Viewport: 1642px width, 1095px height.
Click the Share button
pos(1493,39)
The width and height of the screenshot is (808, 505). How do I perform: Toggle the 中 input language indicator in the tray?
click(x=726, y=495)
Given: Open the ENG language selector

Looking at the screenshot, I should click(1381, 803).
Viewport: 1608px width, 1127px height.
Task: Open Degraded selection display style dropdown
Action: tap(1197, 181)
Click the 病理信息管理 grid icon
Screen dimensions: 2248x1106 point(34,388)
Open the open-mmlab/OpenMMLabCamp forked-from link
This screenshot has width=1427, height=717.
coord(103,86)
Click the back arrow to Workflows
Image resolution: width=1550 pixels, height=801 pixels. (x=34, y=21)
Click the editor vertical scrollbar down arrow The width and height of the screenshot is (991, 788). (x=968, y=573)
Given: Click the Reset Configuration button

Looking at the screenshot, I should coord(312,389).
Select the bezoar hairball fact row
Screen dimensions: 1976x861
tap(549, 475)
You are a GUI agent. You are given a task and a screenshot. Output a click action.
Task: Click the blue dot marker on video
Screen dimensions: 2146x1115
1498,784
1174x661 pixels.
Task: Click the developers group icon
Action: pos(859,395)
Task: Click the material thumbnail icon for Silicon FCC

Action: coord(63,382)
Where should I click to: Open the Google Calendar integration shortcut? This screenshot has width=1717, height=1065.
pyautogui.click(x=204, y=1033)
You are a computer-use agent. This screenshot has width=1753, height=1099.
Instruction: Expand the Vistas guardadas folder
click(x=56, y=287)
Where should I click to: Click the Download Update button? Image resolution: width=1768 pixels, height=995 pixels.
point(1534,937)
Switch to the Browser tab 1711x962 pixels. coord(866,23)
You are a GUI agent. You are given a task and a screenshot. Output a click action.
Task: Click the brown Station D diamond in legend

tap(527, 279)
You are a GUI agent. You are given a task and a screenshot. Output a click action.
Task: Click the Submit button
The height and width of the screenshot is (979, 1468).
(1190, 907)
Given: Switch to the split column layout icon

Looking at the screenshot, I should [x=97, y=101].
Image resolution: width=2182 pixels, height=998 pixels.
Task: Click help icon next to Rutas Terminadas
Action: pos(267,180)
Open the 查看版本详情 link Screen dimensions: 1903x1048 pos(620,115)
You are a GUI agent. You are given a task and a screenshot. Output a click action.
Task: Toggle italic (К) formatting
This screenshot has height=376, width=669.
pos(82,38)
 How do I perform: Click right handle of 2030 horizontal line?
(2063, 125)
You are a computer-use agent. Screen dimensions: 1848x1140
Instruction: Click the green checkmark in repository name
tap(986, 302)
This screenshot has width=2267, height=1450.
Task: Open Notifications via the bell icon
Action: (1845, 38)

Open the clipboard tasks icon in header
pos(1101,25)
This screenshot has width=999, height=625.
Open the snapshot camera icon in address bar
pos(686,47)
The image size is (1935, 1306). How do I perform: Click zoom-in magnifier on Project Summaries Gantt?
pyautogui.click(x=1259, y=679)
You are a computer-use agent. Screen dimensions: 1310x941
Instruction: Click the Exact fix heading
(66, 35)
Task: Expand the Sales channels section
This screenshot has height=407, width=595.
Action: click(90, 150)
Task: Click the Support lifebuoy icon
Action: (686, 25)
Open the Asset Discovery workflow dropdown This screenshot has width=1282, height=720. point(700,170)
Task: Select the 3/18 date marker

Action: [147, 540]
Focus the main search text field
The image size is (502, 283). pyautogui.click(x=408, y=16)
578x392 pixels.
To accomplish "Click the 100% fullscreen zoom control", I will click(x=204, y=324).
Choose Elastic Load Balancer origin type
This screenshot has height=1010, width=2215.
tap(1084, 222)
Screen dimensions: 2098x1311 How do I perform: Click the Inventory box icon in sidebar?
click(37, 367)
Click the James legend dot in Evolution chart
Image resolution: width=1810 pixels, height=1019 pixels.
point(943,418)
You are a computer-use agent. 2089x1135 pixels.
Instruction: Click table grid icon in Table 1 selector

Problem to solve
In the listing above, locate each line with "link" and copy it.

Task result
Open the open-mmlab/OpenMMLabCamp forked-from link
Open the 查看版本详情 link Screen dimensions: 1903x1048 pos(620,115)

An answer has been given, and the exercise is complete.